Two faculties at the Royal University of Fine Arts will restructure their administration and make other reforms in order to get renewed UN funding, a Ministry of Culture official said last week.
The UN Educational, Scientific and Cultural Organization “wants us to have a good educational system before they offer us funding,” said Prince Sisowath Panara Sirivuth, an undersecretary of state in the ministry who oversees the university. “We will make a new administration system because we don’t want any corruption.”
Since the faculties of architecture and archaeology lost their funding from the Japanese government through Unesco in October, classes have mostly been canceled as teachers, whose salaries were previously paid by the UN, either don’t come to work or don’t fulfill their teaching responsibilities.
Unesco Country Representative Etienne Clement on Monday confirmed that Japan, Cambodia and Unesco have been negotiating to renew the funding, and that Unesco has suggested reforms to the university.
“We have indeed made recommendations dealing with management issues, particularly at the highest levels of the faculties,” Clement said.
The reforms are not a condition of funding but an asset the Cambodian side brings to the negotiating table, he said.

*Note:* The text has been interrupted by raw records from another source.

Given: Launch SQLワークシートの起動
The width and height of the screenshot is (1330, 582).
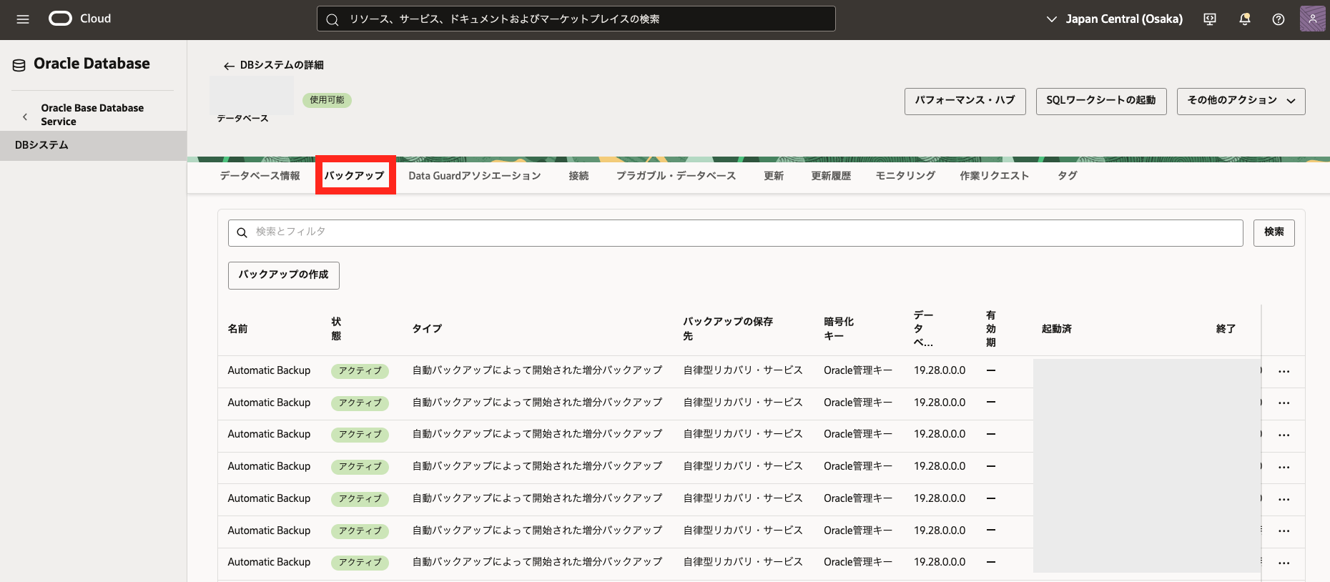Looking at the screenshot, I should point(1100,101).
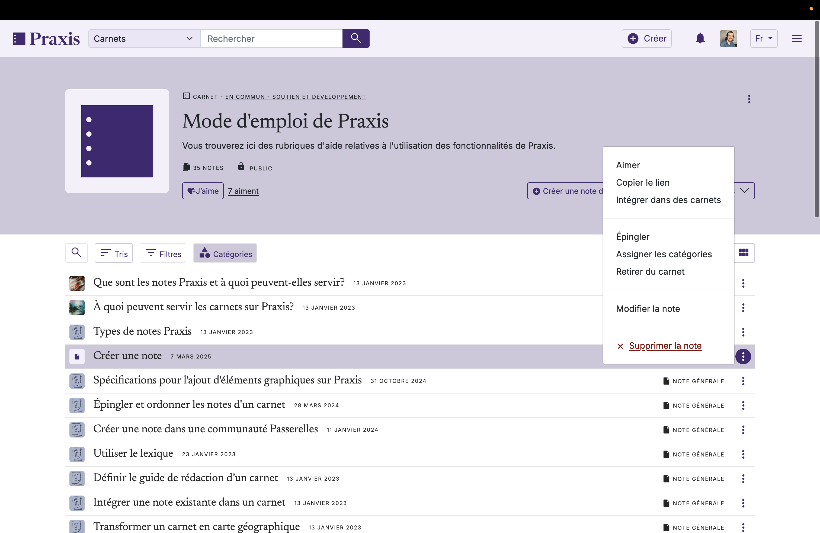Open the user profile avatar
Screen dimensions: 820x533
[x=728, y=38]
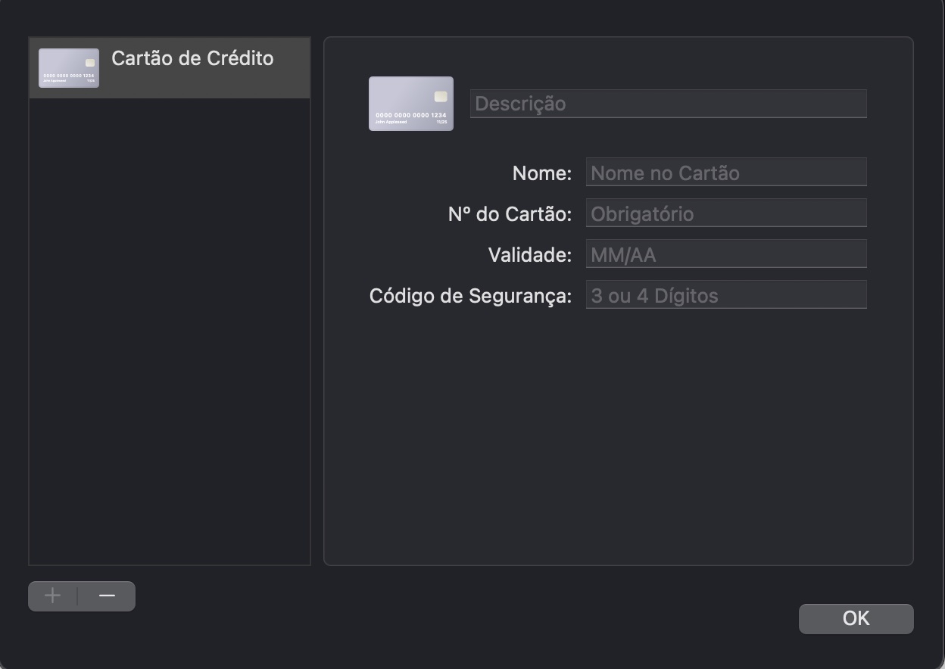Click the large credit card preview image
The height and width of the screenshot is (669, 945).
[410, 103]
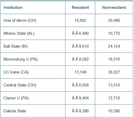This screenshot has height=118, width=134.
Task: Click Dakota State resident value 8,286
Action: [x=84, y=111]
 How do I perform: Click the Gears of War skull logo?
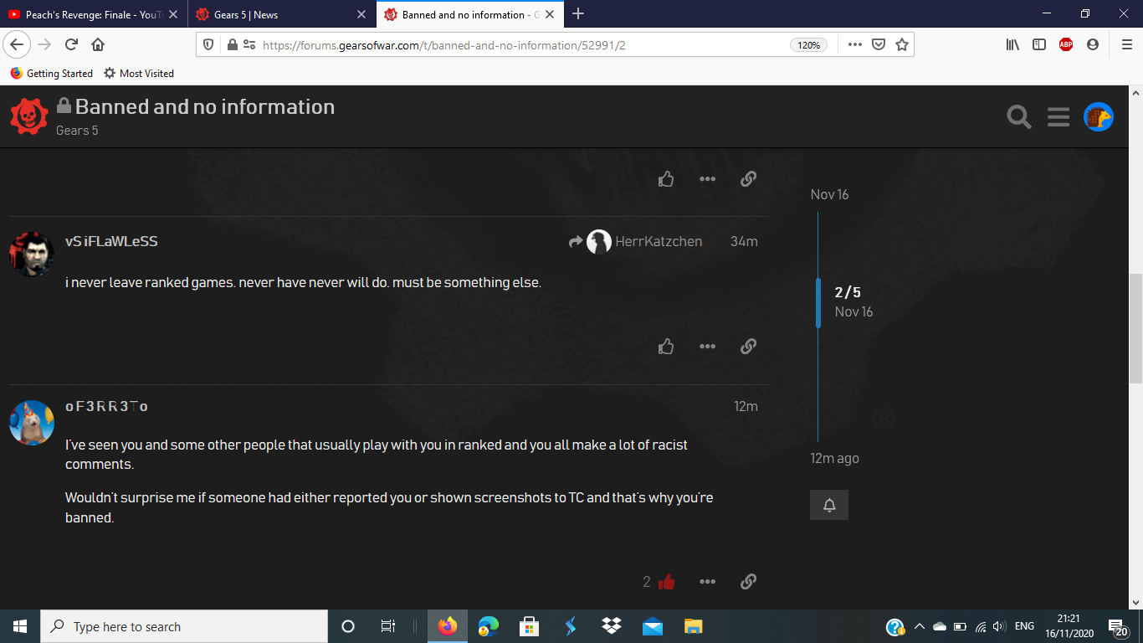click(29, 116)
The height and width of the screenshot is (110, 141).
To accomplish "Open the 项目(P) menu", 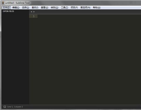I will (x=74, y=8).
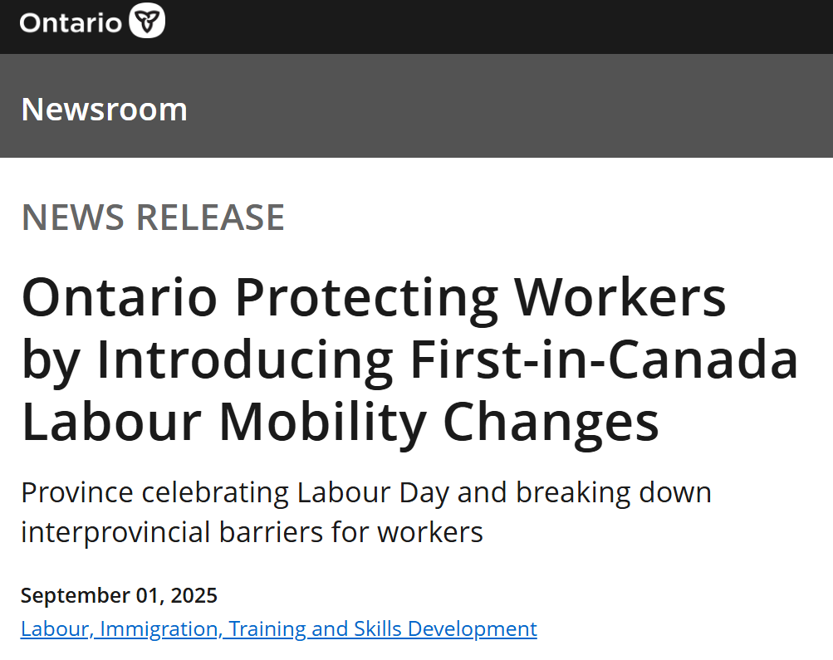The width and height of the screenshot is (833, 660).
Task: Click the word 'Mobility' in headline
Action: (x=322, y=422)
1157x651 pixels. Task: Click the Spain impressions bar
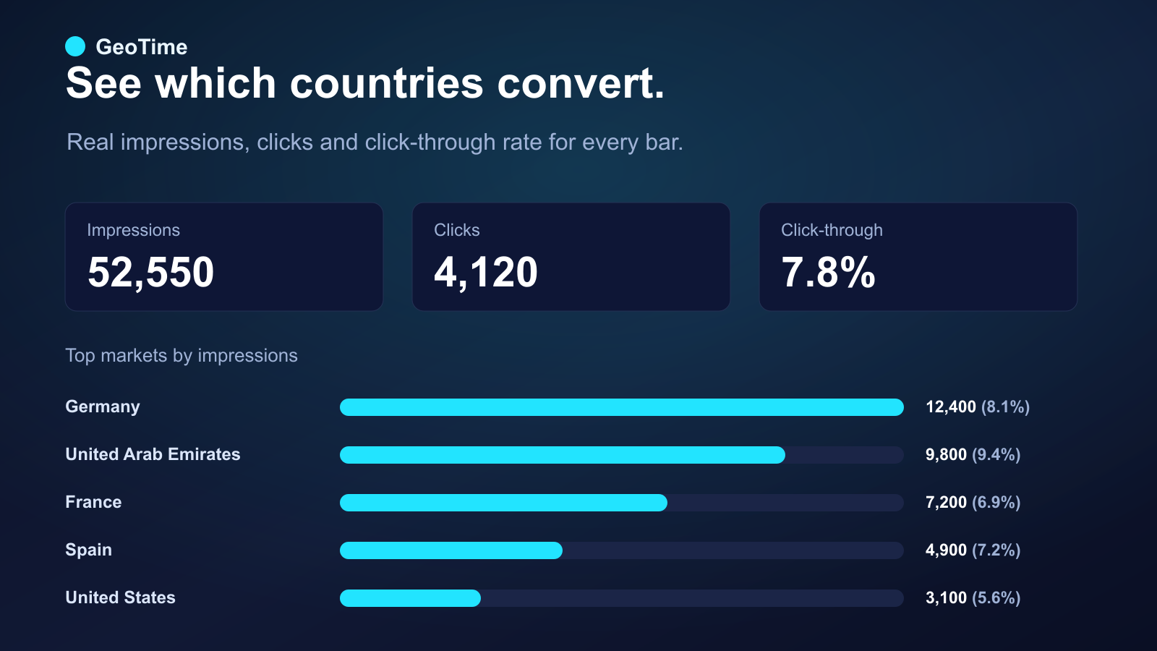tap(622, 550)
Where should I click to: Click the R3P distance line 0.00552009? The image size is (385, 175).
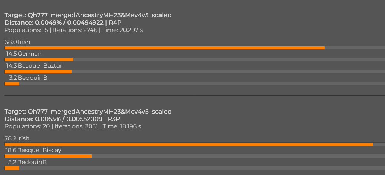[x=62, y=119]
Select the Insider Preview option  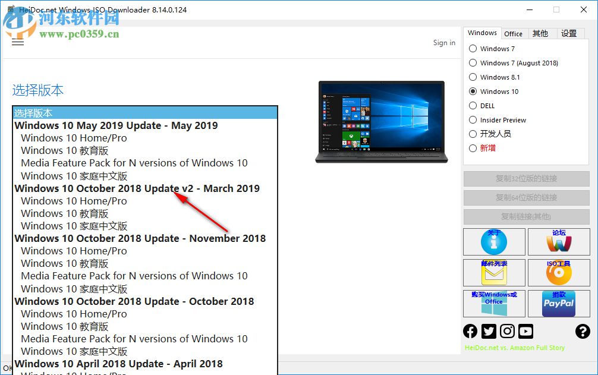[x=473, y=119]
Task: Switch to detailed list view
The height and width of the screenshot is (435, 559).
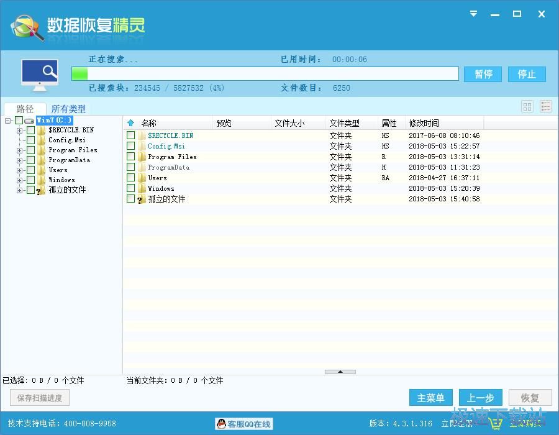Action: pyautogui.click(x=545, y=106)
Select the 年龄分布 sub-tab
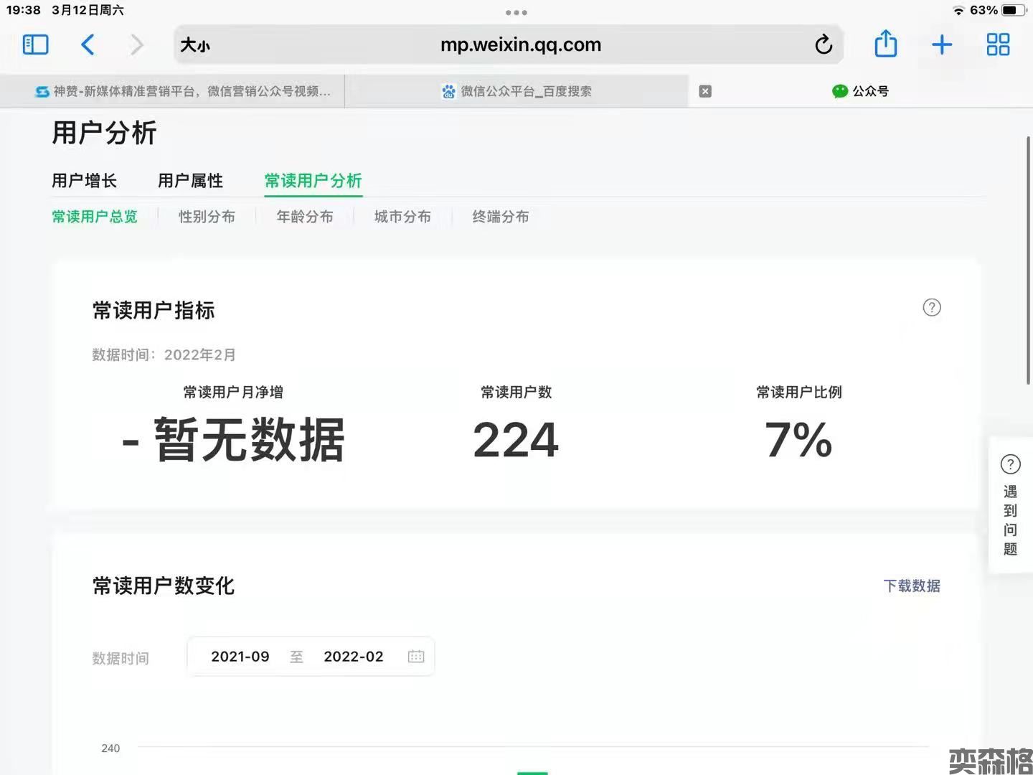Screen dimensions: 1033x775 click(305, 217)
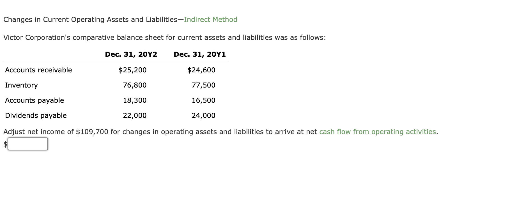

A major hitch to the renewed funding is the vacant deanship at the architecture faculty. The position has been empty since May 2001, when student protests forced Sisowath Kolchat to resign.
Prince Panara Sirivuth said he is still working on finding a suitable dean. “We want a dean who is qualified and able, so it will take a long time,” he said.
Unesco has funded the salaries for eight years, but there have been interruptions before.
Funding was suspended for the entire 1994 academic year, for three months in 1998 and for a month after the dean left last year as Unesco, Japan and the government re-negotiated their annual contract.
Clement said the funding would definitely be renewed in time for the next academic year, but he hoped it would happen sooner.
Meanwhile, the faculties’ teachers, dissatisfied with the comparatively low state salaries they have received since the funding cut, will be sacked if they don’t do their jobs, Ministry of Culture Undersecretary of State Kim Sophat said. “If the teachers are not willing to teach, I will fire them,” he said.